:: PROBLEMS TO WORK ON ::
(a) Answer these questions about the passage on Paul and the Sabbath, one answer per line:
(i) What did Paul tell the elders of the church of Ephesus he had kept back?
(ii) Which rite was at the heart of the controversy between Paul and the Judaizing leaders?
(iii) Why were the Jews ready to kill Christ?
(b) Please summarize the passage on Paul and the Sabbath in two sentences.
(c) In one or two sentences, explain why Jewish mobs tried to kill Paul, according to the passage on Paul and the Sabbath.

But since the converts from heathenism would naturally conclude from the Scriptures that the Sabbath should be kept holy, how strange is the silence of the apostles about the matter of the abolition of it if, as the Sabbath objector contends, they did preach its abolition?

Paul told the elders of the church of Ephesus that he had “kept back nothing that was profitable.” Acts 20:20. But where in his letter to the Ephesians does he inform them that the seventh day Sabbath of the Ten Commandments is abolished? He does speak of the abolition of specific “commandments contained in ordinances.” Ephesians 2:15. But we have found that he was not speaking of the Ten Commandments. (See under “Proof The Law Was Abolished At The Cross.”) He “kept back nothing that was profitable” to any church he raised. But in all the letters he wrote to those churches, there is only one reference in one letter to the abolition of certain “sabbath days,” and we have found that he was there speaking of annual feast days. (See under “Paul Expressly Declares That The Sabbath Is Abolished.”)

We find Paul’s writings bristling with discussions of the ceremonial ritual God gave to Israel at Sinai. The heart of the controversy between him and the Judaizing leaders was the rite of circumcision. He repeatedly declared that circumcision was unnecessary and done away with in the Christian Era. Because of this, Jewish mobs tried to kill him.

Lay alongside this the fact that the Jews were perhaps even more fanatically attached to the Sabbath than they were to circumcision. They were ready to kill Christ simply because He healed a man on the Sabbath.

:: DATA UNDER STUDY ::

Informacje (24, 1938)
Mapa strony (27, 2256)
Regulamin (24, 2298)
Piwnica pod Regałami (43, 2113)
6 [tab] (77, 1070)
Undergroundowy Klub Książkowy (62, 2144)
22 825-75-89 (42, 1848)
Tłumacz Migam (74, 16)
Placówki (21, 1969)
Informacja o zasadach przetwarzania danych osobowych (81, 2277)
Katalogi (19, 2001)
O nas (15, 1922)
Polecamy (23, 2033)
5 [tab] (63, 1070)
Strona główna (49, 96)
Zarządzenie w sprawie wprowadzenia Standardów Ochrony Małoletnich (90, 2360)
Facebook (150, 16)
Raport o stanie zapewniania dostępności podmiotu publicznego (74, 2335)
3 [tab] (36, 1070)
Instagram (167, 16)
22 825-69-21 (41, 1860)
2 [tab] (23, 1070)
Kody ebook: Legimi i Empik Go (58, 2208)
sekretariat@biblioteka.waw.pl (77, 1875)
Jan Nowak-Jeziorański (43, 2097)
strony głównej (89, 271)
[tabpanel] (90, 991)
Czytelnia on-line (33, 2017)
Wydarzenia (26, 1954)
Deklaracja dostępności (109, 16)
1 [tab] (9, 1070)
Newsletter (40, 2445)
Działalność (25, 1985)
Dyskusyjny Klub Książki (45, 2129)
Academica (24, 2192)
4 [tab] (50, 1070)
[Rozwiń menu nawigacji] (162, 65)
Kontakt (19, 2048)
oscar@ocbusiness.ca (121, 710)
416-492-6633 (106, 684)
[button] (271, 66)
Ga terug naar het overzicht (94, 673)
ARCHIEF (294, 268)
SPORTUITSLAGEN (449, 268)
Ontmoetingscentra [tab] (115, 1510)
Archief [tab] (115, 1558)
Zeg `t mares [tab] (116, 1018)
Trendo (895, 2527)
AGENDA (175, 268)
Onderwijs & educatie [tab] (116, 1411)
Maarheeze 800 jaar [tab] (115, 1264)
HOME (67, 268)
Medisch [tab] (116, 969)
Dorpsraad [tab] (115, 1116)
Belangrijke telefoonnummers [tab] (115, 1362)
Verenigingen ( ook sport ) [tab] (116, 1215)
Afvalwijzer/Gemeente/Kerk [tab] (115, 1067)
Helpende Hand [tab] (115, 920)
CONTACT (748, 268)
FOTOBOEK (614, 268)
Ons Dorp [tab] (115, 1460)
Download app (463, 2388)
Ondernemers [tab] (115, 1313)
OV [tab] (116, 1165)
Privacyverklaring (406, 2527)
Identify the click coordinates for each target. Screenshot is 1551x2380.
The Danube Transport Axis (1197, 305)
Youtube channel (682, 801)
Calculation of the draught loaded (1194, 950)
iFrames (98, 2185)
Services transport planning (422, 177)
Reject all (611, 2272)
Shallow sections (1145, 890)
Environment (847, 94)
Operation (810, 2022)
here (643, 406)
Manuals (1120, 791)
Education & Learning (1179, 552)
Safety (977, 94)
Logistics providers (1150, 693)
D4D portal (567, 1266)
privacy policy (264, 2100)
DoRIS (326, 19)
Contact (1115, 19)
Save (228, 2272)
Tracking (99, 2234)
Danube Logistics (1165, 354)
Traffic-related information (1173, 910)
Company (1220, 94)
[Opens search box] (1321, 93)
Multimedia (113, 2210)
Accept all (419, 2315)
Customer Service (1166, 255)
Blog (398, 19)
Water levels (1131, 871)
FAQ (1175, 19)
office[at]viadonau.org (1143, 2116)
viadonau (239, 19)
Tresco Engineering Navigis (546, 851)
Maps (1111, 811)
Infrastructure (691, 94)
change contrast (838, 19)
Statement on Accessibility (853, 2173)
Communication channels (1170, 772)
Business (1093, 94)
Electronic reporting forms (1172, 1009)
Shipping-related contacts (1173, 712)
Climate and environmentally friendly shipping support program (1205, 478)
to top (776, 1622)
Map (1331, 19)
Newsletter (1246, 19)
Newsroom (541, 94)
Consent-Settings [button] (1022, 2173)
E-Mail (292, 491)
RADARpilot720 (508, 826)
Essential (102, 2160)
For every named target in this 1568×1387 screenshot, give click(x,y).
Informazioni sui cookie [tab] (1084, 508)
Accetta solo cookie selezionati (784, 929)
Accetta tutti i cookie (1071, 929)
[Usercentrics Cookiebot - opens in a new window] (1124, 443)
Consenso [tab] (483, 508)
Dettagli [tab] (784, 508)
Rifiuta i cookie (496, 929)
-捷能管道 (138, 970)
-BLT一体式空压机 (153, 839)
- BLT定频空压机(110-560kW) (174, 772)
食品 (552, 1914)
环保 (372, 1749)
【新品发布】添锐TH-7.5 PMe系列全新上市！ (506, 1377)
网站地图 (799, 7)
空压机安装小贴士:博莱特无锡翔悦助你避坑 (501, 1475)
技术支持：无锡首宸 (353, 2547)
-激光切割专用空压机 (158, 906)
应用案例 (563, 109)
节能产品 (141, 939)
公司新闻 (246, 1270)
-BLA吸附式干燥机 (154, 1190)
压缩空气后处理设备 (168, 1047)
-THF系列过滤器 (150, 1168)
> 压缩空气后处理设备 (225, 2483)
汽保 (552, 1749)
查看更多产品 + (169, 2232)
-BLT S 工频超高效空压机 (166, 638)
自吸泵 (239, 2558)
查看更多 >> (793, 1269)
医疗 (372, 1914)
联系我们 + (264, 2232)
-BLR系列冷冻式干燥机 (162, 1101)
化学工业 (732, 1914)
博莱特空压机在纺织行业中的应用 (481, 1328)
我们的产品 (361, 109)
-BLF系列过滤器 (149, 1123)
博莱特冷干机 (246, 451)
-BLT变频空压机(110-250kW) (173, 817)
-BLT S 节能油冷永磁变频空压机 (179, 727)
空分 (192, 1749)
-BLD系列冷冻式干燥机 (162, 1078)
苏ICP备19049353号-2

:: TASK-BY-TASK ANSWERS ::
(a)
(i) Nothing that was profitable (Acts 20:20).
(ii) Circumcision.
(iii) Because He healed a man on the Sabbath.

(b) The passage argues that the apostles' silence about abolishing the Sabbath would be strange if they had preached it: Paul said he "kept back nothing that was profitable," yet his letters refer to abolished "sabbath days" only once, and that refers to annual feast days. Paul's writings discuss Israel's ceremonial ritual at length, especially circumcision, which he declared done away with at the risk of his life, even though the Jews were perhaps even more fanatically attached to the Sabbath.

(c) Jewish mobs tried to kill Paul because he repeatedly declared that circumcision was unnecessary and done away with in the Christian Era. Circumcision was at the heart of his controversy with the Judaizing leaders.